Tuesday, January 06, 2004

Lautenberg Blasts OSHA

Citing OSHA's decision not to seek criminal investigations in the vast majority of willful citations (where the employer knowingly sends a worker into a dangerous situation), Senator Frank Lautenberg (D-NJ) called the agency's behavior "an astounding record of failure by the one federal agency charged with ensuring workplace safety."

Lautenberg promised to introduce legislation that "will require OSHA to provide within 60 days of the end of each month, a review of the number of deaths and injuries reported and any and all actions taken by OSHA to punish those companies which have placed these employees in danger."

The source of Lautenberg's anger was the recent New York Times Series, When Workers Die, which documented that during the last two decades, OSHA investigated over 1,200 cases where deaths were caused by "willful" safety violations of the employer, but did not seek prosecution in over 90% of those cases.

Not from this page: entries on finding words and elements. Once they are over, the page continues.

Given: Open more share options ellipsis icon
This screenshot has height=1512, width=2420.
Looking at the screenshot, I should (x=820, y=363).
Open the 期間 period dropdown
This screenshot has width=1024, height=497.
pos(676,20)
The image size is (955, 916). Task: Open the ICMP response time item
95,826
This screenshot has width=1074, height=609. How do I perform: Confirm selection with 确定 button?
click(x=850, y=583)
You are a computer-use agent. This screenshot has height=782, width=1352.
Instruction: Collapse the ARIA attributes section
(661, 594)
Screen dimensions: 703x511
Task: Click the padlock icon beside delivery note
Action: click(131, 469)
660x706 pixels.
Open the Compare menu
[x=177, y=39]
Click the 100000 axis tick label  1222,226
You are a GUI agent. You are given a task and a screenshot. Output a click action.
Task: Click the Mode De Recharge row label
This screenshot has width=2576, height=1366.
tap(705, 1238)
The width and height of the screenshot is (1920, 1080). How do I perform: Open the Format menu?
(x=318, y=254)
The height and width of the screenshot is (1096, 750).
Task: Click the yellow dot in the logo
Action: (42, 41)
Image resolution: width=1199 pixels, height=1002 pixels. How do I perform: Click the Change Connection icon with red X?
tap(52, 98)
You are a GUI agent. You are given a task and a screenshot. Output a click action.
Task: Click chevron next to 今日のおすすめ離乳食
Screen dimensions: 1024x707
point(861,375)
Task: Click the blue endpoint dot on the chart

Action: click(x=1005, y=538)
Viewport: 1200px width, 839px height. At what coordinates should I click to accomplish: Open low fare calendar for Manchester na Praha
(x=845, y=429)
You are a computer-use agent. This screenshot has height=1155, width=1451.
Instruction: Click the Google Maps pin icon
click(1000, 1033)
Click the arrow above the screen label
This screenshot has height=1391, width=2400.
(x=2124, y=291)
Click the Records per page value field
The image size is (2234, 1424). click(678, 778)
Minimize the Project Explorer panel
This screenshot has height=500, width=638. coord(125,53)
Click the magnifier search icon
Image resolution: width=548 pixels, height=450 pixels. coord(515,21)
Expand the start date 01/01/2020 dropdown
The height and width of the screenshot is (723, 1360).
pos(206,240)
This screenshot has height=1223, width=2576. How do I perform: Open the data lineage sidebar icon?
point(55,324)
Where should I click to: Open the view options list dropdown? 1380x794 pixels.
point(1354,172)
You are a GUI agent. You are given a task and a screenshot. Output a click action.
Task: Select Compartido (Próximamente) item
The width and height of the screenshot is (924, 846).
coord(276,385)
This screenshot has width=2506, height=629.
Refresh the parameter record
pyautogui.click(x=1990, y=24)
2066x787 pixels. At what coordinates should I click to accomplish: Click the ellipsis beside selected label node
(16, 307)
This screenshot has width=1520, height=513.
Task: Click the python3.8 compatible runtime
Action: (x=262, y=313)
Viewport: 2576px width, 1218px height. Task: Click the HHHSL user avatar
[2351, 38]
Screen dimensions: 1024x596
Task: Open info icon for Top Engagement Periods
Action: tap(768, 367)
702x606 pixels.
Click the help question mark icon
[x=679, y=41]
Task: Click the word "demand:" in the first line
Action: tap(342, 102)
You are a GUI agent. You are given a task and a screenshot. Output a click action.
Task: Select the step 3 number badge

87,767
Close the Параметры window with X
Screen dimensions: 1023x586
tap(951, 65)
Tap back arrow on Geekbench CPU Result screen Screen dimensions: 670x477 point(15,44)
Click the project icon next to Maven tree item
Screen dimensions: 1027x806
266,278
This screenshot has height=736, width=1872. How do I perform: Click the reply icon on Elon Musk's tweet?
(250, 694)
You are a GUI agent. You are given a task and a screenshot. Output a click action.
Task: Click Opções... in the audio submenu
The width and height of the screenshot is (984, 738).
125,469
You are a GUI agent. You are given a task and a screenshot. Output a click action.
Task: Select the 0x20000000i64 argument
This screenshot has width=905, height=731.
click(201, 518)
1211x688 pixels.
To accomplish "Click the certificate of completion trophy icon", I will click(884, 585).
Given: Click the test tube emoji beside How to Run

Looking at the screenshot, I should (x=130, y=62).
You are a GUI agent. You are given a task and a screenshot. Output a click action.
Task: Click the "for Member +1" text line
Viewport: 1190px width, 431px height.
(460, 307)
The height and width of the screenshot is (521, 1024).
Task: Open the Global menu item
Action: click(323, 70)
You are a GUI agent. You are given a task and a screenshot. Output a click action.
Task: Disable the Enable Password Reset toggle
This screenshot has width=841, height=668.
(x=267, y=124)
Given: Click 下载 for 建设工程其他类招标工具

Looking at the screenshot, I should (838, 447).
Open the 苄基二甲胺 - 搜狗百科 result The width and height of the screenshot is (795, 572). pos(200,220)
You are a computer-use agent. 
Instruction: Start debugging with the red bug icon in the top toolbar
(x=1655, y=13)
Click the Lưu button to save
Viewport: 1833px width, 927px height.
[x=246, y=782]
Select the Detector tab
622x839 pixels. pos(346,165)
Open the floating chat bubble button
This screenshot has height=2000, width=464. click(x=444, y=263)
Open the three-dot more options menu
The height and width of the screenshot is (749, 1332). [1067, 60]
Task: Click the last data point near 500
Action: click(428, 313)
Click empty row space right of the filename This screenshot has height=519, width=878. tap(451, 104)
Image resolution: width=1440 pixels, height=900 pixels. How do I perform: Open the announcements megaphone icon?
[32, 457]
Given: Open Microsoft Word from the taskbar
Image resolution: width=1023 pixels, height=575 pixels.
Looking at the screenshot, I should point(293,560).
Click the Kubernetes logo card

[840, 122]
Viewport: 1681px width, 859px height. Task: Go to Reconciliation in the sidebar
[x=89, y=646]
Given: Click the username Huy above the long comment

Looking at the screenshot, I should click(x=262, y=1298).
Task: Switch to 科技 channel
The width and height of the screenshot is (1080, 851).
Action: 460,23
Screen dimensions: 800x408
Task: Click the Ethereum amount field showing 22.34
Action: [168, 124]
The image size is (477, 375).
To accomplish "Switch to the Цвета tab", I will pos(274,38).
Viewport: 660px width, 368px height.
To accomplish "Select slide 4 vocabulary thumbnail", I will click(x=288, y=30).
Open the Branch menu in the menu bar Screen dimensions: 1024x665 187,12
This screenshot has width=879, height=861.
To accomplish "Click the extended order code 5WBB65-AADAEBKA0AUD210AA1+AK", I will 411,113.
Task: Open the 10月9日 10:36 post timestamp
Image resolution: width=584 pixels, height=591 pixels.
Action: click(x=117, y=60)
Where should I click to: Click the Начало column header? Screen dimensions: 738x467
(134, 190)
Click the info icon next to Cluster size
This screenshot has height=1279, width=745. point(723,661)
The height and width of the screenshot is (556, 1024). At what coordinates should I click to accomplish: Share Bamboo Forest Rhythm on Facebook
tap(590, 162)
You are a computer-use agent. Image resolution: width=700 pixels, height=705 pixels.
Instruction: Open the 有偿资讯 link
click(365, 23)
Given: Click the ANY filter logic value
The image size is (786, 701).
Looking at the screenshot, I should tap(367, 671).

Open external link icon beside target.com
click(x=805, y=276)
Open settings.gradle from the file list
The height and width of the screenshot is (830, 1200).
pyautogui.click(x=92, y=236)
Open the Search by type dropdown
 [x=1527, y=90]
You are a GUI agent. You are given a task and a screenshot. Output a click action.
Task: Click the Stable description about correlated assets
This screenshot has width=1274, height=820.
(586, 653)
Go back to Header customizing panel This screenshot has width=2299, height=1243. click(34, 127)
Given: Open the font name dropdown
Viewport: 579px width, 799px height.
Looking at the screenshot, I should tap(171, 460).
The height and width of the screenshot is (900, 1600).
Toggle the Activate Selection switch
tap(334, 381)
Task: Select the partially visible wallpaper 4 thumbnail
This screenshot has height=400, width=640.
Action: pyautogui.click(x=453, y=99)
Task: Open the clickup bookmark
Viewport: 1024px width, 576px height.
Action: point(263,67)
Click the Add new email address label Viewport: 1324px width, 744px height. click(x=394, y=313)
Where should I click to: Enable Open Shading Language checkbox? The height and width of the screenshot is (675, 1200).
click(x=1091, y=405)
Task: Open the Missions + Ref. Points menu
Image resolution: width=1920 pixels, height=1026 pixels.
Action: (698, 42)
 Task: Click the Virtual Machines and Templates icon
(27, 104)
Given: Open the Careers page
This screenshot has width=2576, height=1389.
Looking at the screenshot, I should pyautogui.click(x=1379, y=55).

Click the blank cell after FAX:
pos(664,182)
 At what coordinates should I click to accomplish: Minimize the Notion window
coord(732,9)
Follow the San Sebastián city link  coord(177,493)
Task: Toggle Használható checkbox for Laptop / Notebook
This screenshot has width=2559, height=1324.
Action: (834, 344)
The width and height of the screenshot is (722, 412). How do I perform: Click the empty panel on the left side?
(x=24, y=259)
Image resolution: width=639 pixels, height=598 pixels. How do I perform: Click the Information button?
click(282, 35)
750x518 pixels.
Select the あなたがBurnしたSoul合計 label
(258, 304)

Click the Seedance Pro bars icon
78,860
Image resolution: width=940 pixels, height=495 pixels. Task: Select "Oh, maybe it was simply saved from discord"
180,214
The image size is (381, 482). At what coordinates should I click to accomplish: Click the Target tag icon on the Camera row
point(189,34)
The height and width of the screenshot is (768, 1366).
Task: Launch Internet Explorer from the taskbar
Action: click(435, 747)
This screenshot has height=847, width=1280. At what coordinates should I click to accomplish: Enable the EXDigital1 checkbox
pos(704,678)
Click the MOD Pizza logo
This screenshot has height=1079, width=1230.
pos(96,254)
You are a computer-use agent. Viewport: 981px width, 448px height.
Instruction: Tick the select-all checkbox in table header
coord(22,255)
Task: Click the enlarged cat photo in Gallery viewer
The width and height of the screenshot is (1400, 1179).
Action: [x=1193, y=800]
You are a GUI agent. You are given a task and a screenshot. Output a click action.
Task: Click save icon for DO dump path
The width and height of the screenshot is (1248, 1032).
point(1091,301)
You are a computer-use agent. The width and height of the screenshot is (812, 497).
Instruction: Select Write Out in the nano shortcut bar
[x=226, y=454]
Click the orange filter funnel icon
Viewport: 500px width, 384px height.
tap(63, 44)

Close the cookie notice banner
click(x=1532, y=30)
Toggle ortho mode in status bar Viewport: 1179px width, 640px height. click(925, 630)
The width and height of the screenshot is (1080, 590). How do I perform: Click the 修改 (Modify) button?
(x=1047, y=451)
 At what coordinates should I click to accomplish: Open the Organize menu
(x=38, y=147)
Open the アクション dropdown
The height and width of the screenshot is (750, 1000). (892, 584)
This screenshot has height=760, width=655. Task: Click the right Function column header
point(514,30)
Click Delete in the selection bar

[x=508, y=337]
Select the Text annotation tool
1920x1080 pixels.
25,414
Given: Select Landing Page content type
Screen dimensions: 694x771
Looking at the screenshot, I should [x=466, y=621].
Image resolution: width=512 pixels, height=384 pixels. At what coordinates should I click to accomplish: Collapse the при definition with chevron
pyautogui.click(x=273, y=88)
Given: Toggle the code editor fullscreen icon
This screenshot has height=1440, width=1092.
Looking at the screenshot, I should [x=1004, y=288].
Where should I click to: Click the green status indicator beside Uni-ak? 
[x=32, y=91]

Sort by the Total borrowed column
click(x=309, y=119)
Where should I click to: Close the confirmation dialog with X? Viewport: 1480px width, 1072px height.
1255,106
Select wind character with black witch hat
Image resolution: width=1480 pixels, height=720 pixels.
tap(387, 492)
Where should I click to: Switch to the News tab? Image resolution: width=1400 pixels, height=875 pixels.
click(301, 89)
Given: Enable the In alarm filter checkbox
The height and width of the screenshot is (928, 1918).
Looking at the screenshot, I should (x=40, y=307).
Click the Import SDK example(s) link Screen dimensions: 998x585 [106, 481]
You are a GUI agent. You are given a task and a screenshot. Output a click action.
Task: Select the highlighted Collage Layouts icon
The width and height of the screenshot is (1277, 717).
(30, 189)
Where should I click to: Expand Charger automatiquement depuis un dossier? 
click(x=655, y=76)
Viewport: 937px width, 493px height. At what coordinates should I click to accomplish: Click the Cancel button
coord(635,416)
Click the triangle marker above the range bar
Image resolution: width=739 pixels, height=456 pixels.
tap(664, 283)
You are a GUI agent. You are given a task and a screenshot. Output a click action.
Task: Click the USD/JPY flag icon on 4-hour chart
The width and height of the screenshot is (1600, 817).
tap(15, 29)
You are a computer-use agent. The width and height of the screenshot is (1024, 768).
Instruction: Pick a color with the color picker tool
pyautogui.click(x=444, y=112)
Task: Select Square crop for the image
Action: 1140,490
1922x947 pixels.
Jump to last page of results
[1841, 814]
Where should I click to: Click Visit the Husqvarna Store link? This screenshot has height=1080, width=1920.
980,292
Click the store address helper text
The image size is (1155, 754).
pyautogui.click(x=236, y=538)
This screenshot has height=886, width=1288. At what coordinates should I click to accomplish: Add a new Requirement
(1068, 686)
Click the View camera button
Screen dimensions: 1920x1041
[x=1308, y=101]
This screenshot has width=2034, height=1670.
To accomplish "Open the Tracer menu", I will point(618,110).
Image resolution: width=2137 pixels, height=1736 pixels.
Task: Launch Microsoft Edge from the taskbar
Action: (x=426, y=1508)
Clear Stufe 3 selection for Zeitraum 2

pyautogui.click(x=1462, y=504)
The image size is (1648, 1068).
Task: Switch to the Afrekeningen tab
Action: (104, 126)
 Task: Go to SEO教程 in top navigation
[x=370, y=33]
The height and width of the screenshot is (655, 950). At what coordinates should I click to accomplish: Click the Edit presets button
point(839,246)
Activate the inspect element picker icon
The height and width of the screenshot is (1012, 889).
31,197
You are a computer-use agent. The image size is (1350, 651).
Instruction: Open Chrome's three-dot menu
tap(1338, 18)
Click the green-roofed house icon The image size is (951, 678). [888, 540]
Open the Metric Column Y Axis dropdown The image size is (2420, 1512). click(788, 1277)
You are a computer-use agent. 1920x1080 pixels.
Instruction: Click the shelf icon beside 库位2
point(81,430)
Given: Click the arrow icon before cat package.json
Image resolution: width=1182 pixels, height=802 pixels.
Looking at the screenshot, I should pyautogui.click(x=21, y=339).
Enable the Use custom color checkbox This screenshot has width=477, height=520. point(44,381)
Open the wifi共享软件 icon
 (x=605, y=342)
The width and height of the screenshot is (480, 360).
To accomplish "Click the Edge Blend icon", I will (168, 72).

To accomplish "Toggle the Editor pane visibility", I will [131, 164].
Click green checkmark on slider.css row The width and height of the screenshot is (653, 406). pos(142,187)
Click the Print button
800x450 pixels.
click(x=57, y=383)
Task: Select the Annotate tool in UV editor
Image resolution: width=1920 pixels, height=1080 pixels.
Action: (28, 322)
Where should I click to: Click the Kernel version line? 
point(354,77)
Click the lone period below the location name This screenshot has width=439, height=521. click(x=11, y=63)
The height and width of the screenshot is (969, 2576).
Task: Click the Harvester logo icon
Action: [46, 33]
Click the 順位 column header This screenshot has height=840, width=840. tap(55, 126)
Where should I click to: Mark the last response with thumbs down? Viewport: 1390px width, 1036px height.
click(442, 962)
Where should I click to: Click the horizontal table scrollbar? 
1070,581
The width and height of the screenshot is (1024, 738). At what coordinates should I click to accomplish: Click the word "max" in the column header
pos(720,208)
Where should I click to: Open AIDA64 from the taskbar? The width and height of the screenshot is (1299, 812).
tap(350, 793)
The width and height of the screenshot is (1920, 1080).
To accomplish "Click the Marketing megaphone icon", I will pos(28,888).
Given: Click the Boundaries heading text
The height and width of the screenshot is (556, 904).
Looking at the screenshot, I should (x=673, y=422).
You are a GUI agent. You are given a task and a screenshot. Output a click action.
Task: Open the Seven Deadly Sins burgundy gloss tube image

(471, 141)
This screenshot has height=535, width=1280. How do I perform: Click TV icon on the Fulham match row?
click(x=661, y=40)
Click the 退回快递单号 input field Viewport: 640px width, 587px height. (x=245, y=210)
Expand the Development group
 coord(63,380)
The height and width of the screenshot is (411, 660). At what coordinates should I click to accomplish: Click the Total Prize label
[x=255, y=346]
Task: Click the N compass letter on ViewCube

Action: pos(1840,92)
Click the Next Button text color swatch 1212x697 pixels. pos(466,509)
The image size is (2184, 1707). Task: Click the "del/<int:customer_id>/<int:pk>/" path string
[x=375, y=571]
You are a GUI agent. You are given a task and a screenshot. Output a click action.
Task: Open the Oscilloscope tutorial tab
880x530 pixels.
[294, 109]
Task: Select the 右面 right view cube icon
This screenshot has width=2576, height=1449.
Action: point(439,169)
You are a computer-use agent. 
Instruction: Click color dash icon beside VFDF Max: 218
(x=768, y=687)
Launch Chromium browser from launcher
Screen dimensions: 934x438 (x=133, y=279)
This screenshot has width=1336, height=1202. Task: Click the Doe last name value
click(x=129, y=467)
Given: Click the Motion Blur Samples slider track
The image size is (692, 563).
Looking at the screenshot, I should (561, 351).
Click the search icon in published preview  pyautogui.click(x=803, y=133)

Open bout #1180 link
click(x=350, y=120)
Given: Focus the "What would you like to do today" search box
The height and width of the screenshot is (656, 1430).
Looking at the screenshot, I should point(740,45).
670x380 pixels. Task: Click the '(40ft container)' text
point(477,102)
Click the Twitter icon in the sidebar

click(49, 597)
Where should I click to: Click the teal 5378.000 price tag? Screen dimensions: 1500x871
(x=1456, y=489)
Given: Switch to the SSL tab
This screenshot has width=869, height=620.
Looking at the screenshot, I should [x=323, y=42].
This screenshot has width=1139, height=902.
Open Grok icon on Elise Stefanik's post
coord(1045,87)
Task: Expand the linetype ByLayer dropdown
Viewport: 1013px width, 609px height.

According to Occupational Hazards
An OSHA spokesperson said the agency is aware of Lautenberg's letter, as it is posted on his Web site, but OSHA has not officially received the letter and therefore had no comment on it at press time.
Senator Jon Corzine, also of New Jersey, has introduced legislation that would make it a felony and increase penalties when workers are killed because of willful safety violations. As the New York Times discussed, it is currently only a misdemeanor to willfully kill someone in the workplace, making federal prosecutors reluctant to go through all the work of prosecuting employers for what would be, at most, a six-month sentence.